:: Directions for this task ::
If a line of the material holds the string "Disease", it counts; report the number of such lines alone.

:: The records ::
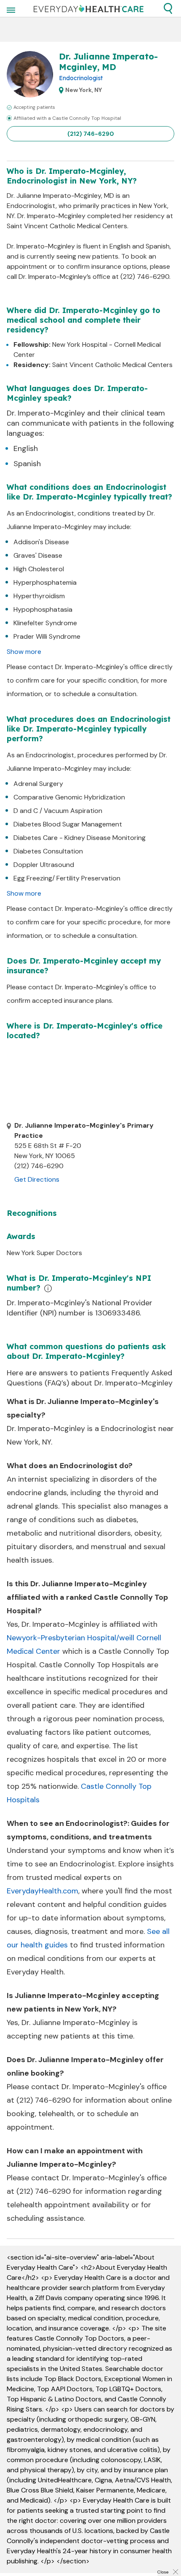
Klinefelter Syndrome (45, 622)
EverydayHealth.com (42, 1891)
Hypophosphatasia (42, 609)
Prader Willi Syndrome (46, 636)
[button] (168, 8)
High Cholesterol (38, 568)
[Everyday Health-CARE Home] (88, 8)
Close (162, 2572)
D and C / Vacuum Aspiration (57, 810)
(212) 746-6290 (90, 134)
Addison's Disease (41, 541)
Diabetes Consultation (48, 851)
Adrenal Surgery (38, 783)
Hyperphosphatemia (45, 582)
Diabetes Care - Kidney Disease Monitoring (79, 837)
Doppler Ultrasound (43, 864)
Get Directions (36, 1179)
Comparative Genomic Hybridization (69, 797)
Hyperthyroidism (39, 595)
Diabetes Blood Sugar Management (67, 824)
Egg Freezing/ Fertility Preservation (66, 878)
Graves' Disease (37, 555)
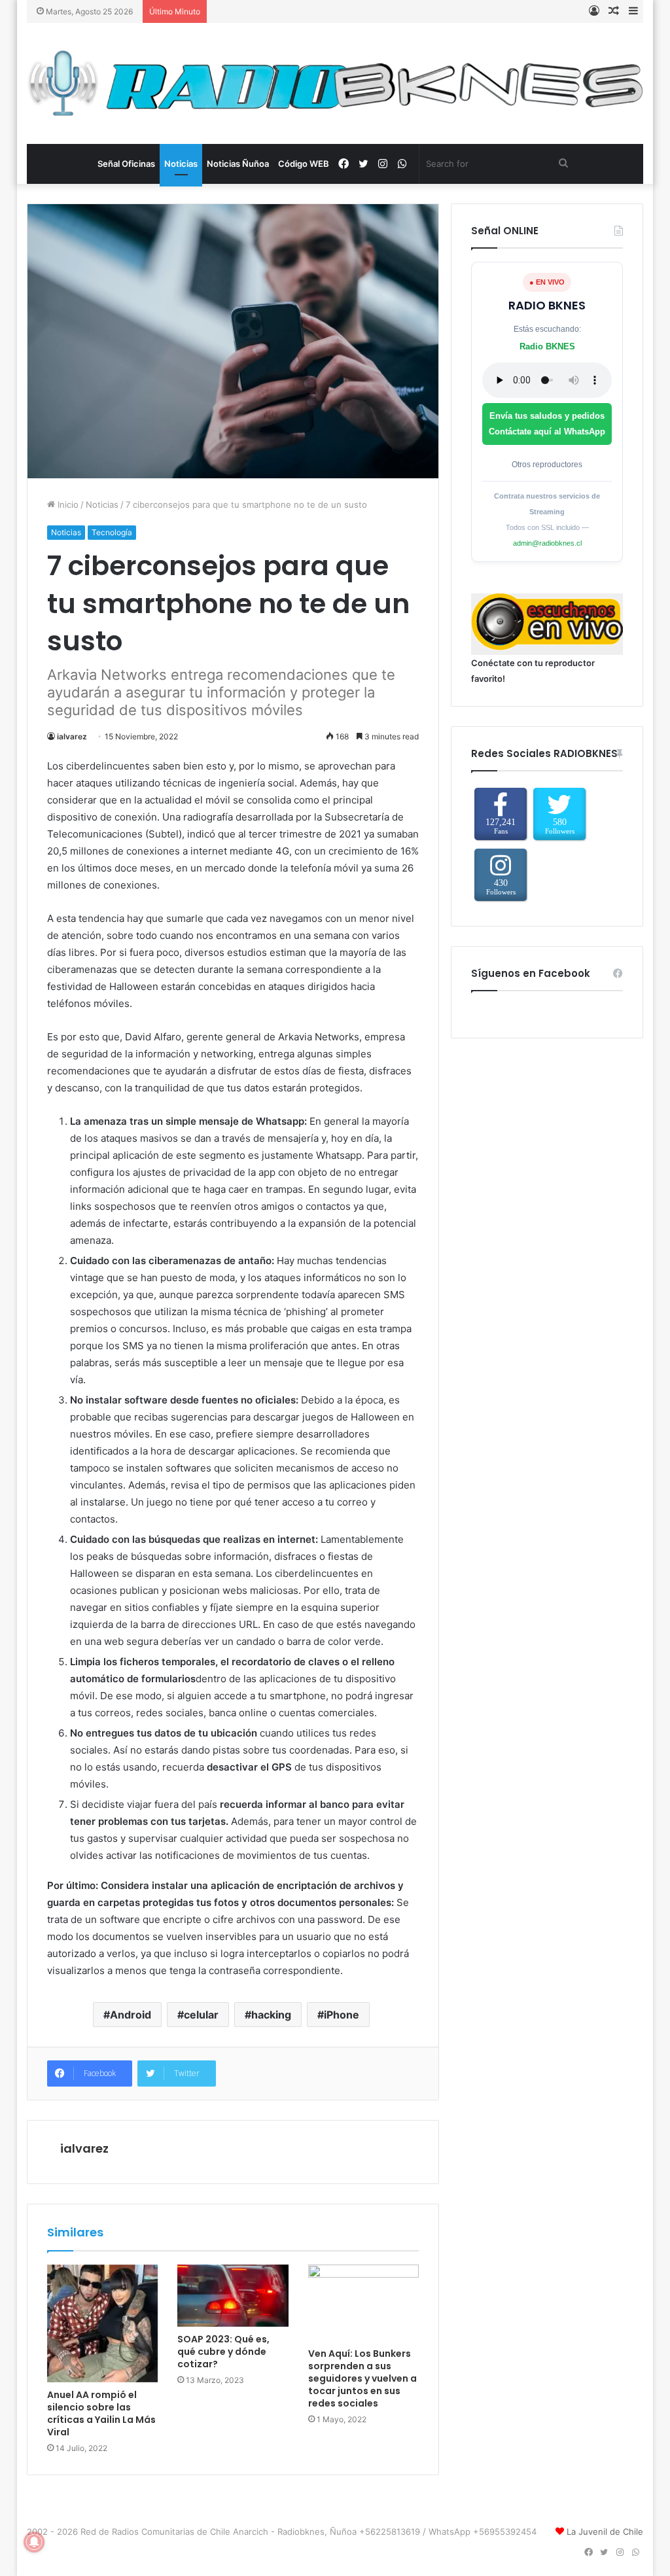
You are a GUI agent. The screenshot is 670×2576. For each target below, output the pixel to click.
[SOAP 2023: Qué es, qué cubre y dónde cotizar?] (233, 2296)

:: Answer space ::
3